#### [Challenge]
Convert the listing, starting at the line that contains "The image size" and ending with the last line, into a numbered list, dropping any blank lines and leaving out the pictures.

#### [Supplied data]
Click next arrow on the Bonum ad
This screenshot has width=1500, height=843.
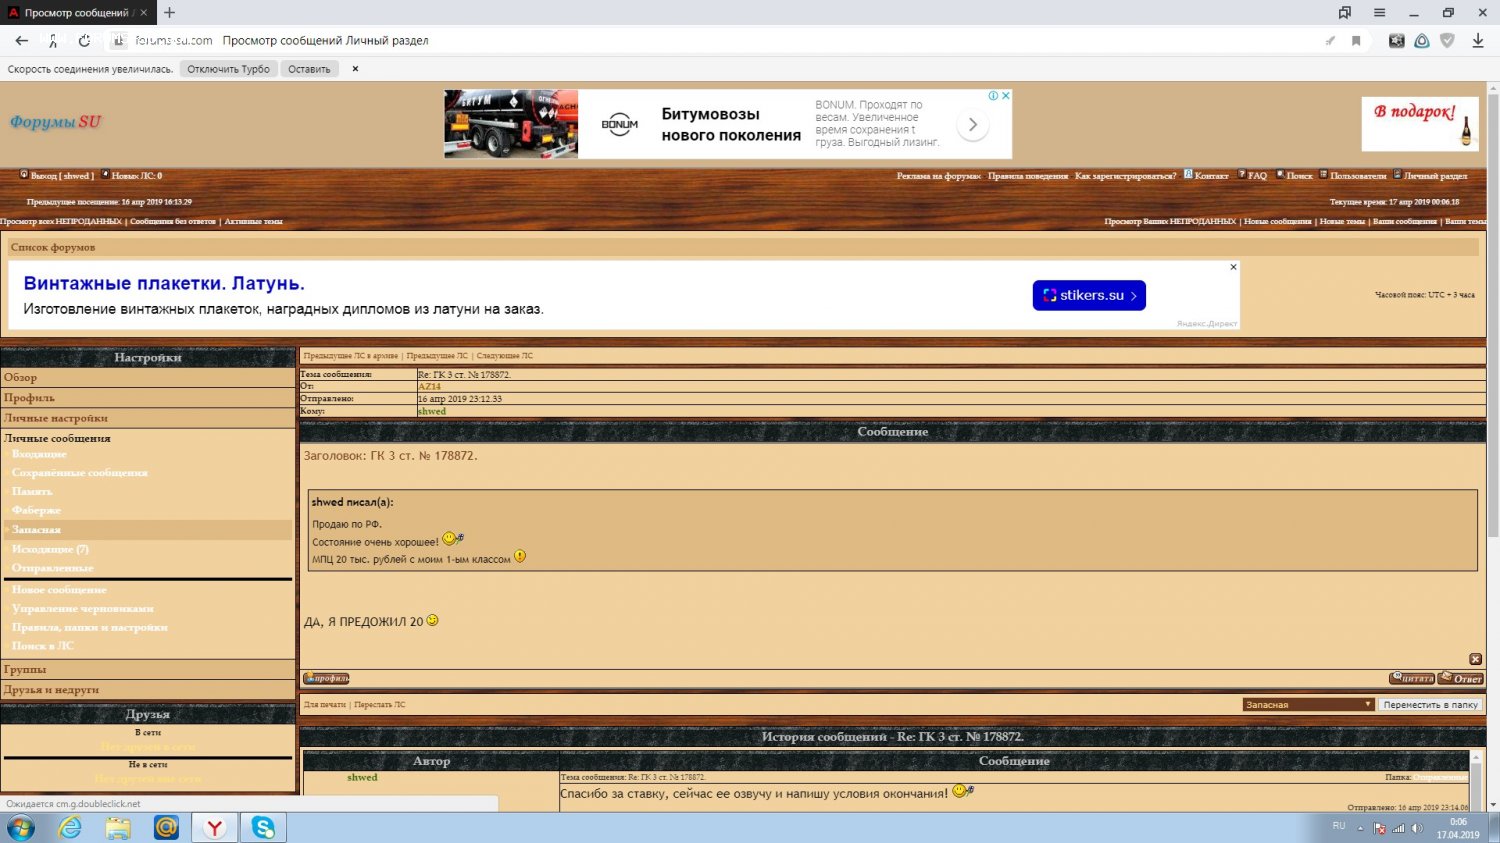(972, 125)
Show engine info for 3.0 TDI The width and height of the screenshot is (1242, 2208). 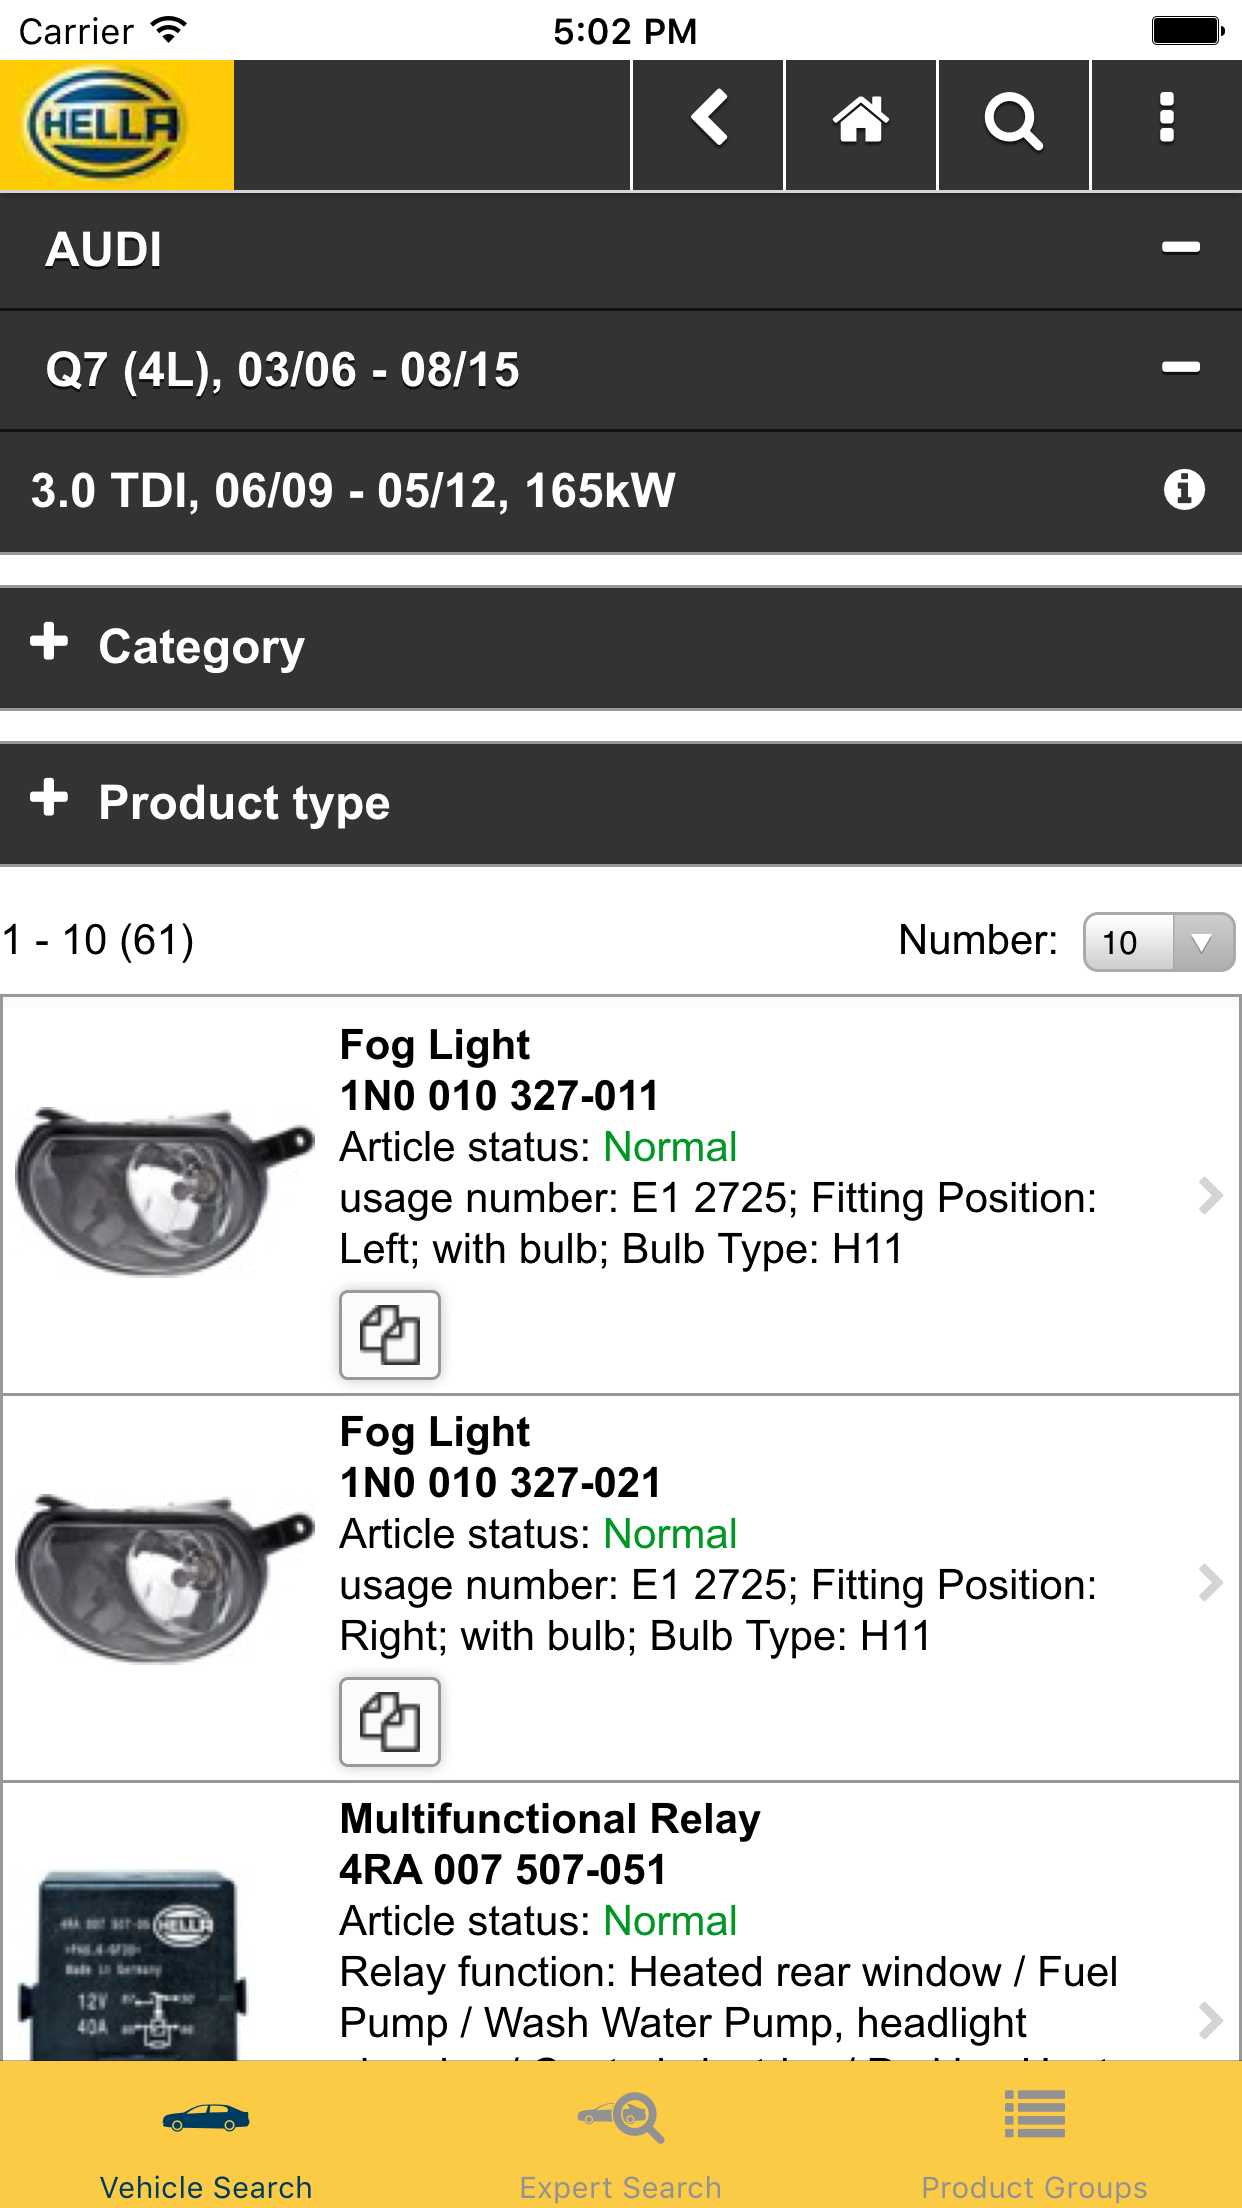click(x=1184, y=490)
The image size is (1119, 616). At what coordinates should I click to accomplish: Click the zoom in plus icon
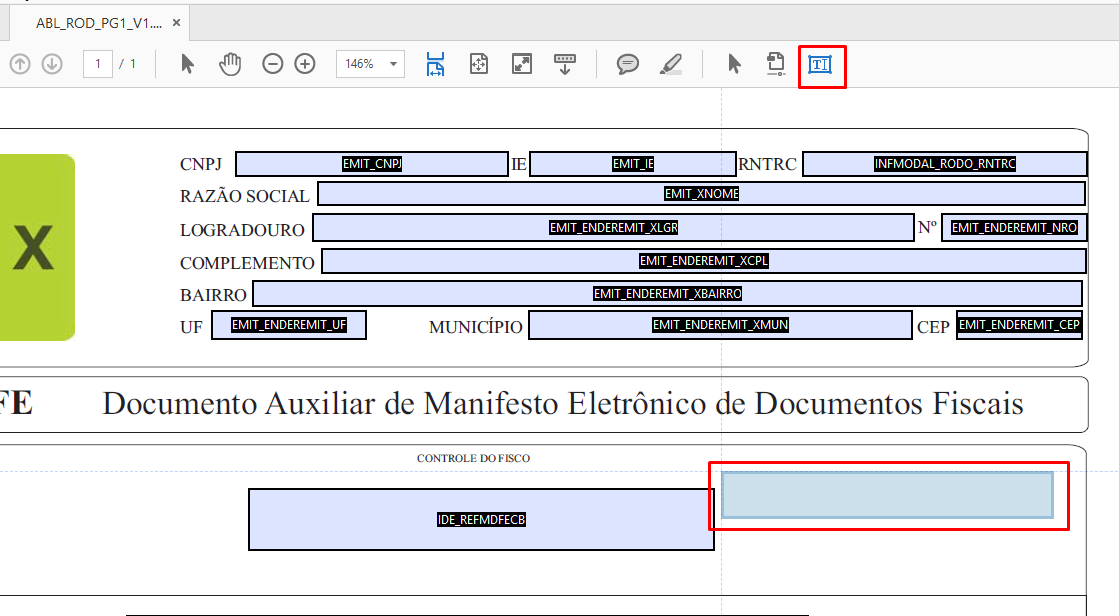pyautogui.click(x=305, y=64)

#### [Written response]
1. The image size is (1119, 616). At what coordinates should I click to accomplish: Click the zoom in plus icon
2. pyautogui.click(x=305, y=64)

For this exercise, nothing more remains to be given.